[Data excerpts]

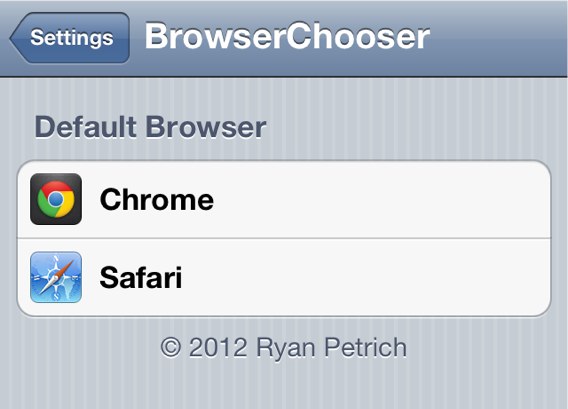Click the word Settings in back button
Viewport: 568px width, 409px height.
click(72, 38)
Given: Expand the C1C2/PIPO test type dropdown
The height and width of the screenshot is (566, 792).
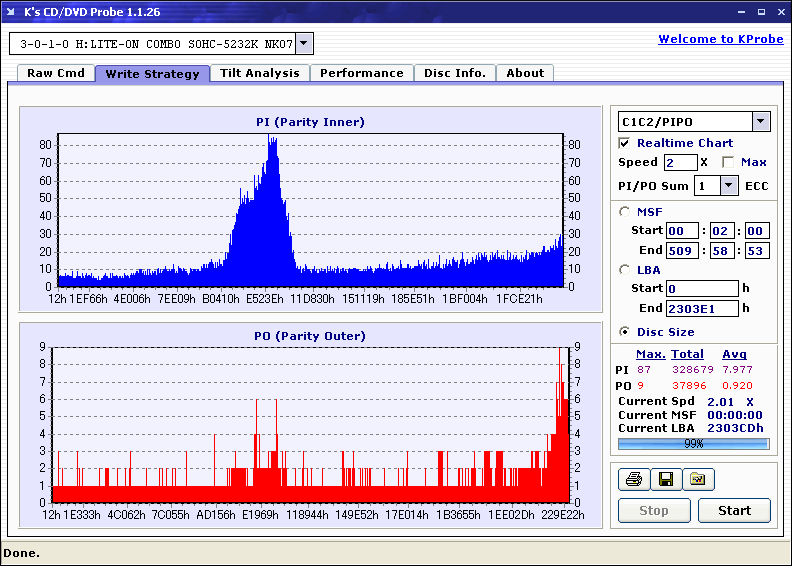Looking at the screenshot, I should [760, 122].

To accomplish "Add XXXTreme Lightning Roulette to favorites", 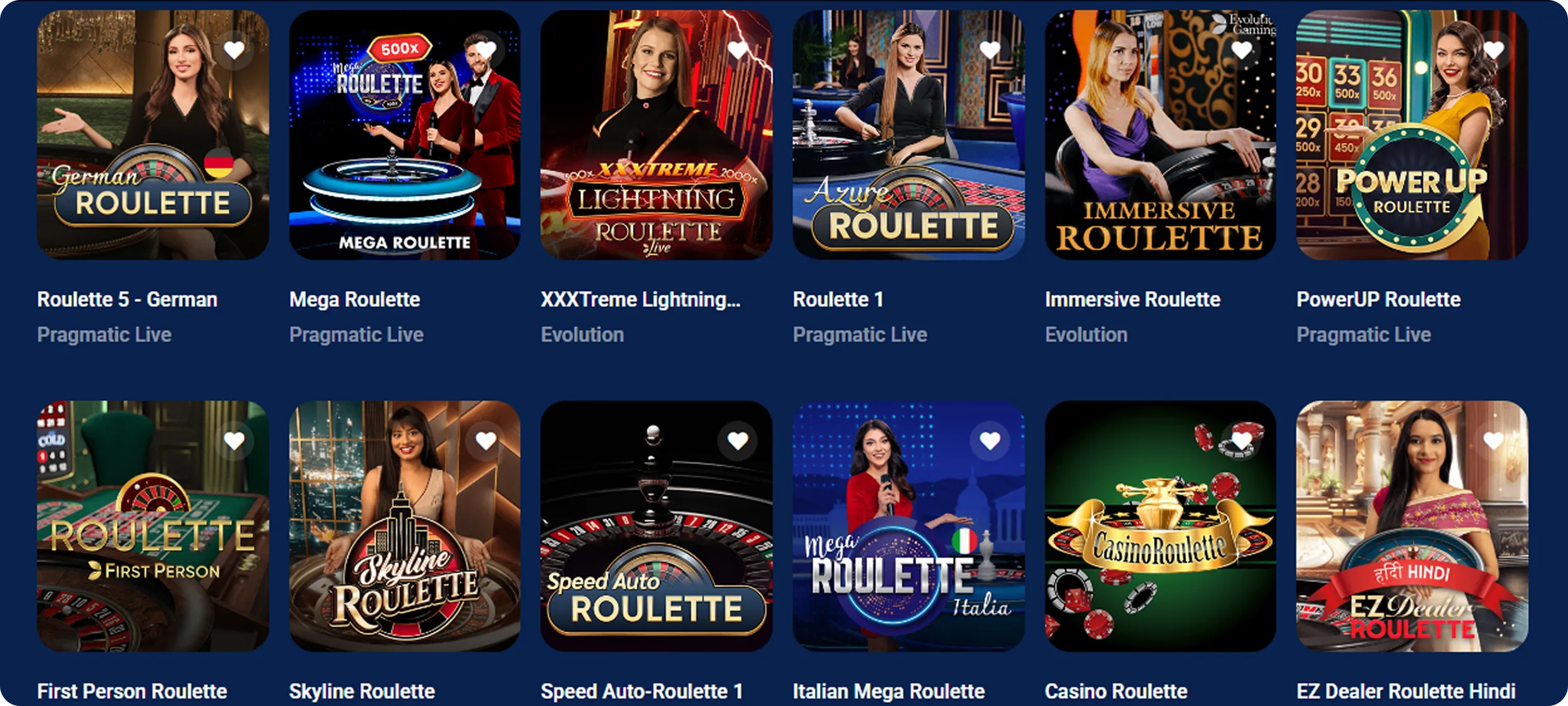I will [x=738, y=50].
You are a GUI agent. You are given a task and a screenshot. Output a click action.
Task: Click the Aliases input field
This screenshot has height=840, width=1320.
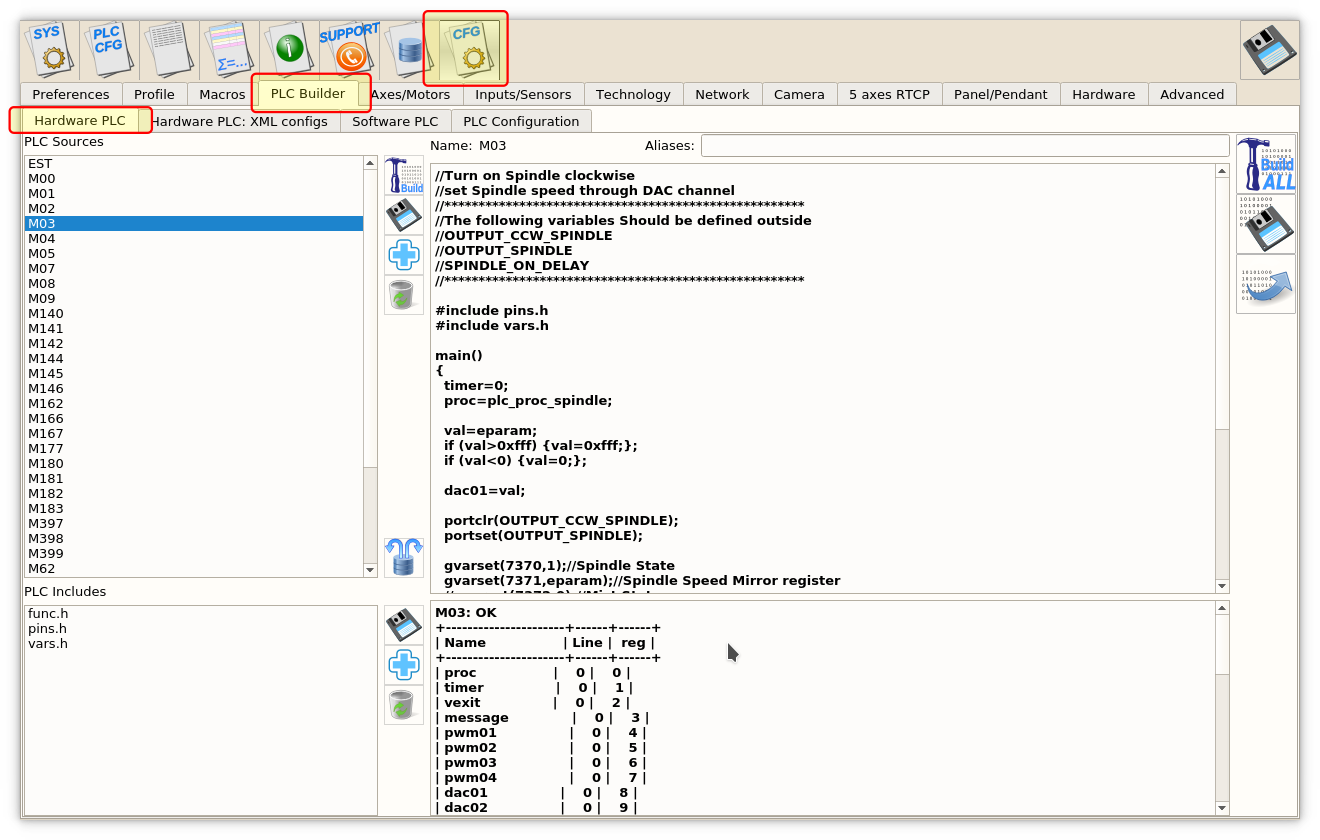[964, 146]
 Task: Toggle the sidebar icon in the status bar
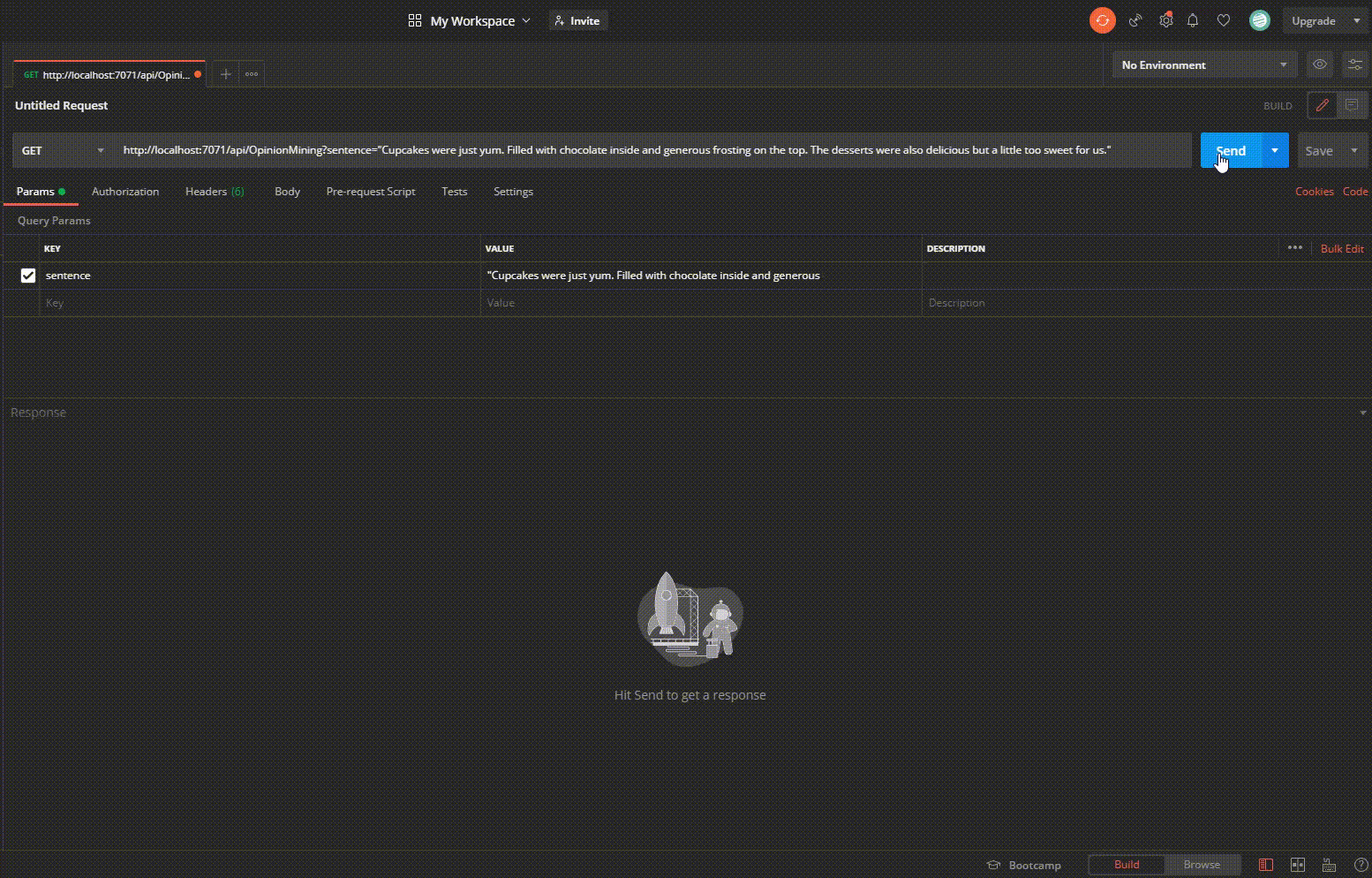tap(1266, 865)
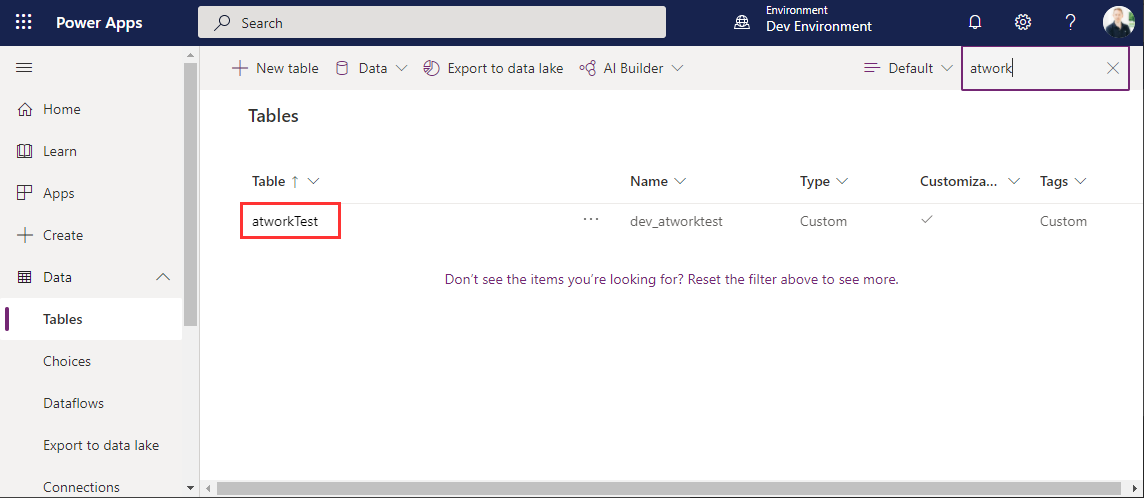Click the New table button
Screen dimensions: 1144x498
275,68
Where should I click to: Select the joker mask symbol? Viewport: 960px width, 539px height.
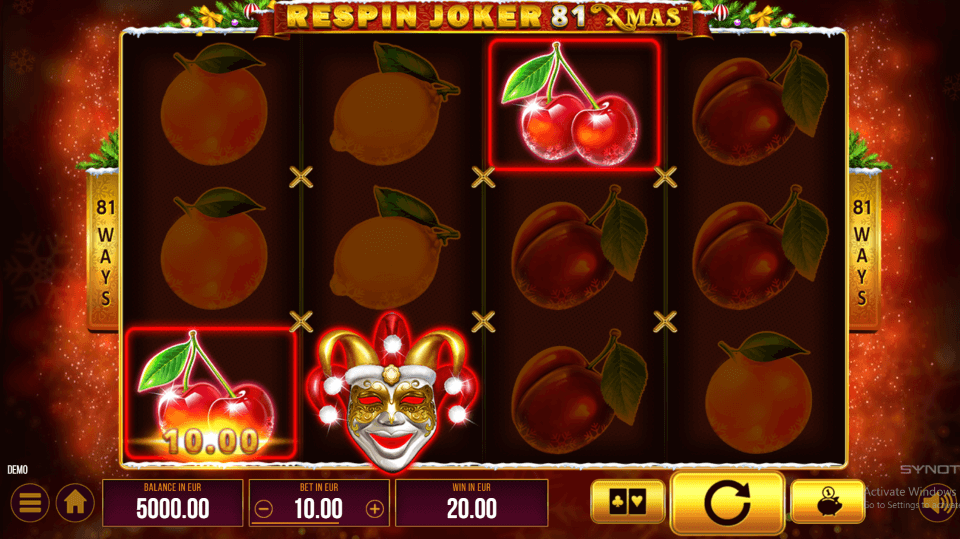[x=392, y=393]
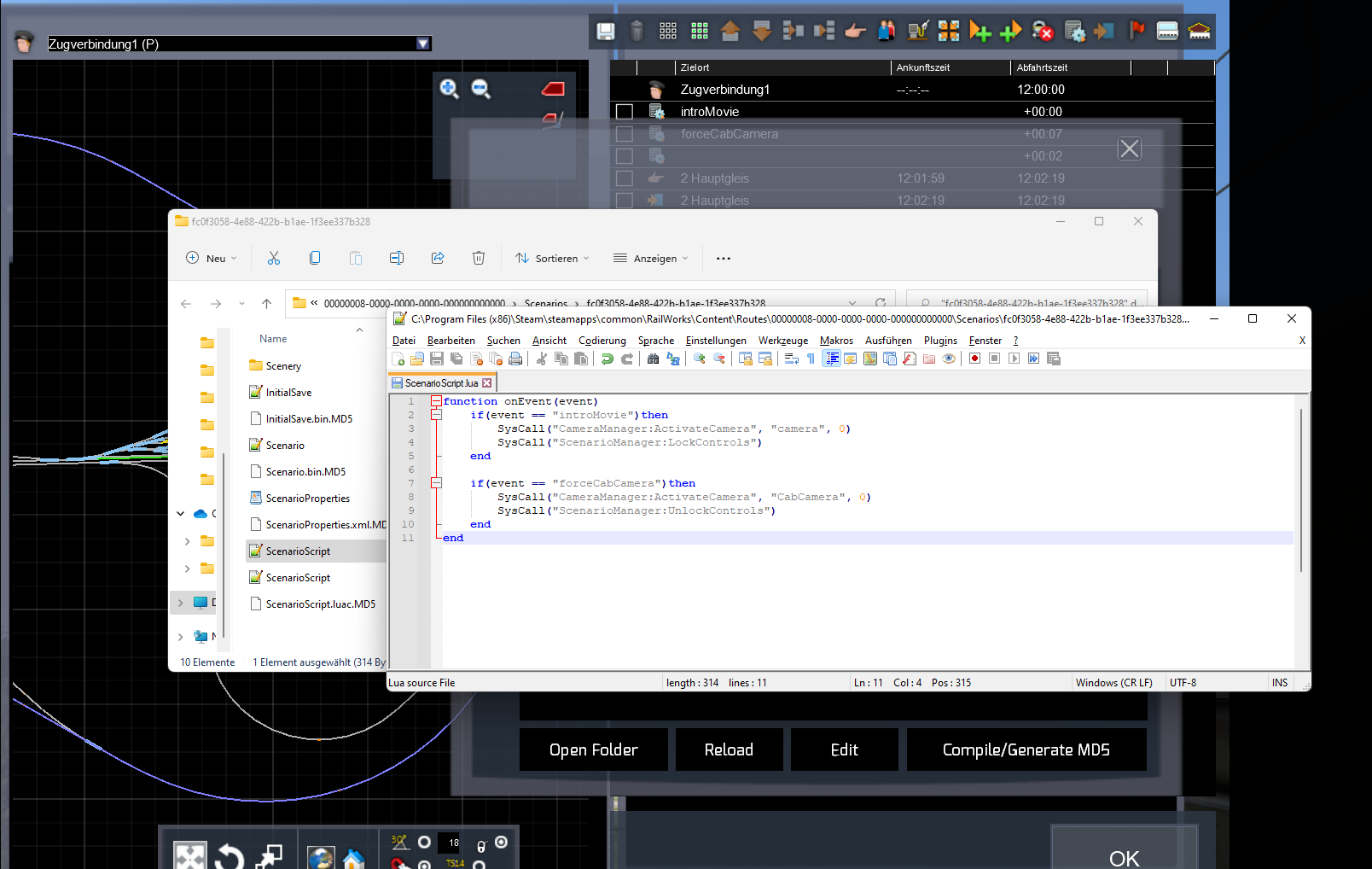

DESCRIPTION OF THE TASK:
From the line containing "You are a GUI" to the last line of the records, inclusive, output the lines exactly as written and nothing else; leave out the pictures.

RESULT OF THIS EXERCISE:
You are a GUI agent. You are given a task and a screenshot. Output a click action.
Task: Click the Aliases input field
This screenshot has height=840, width=1320.
[964, 146]
 Task: Toggle the sidebar icon in the status bar
tap(1266, 865)
Click the New table button
Screen dimensions: 1144x498
275,68
Where should I click to: Select the joker mask symbol? Viewport: 960px width, 539px height.
[x=392, y=393]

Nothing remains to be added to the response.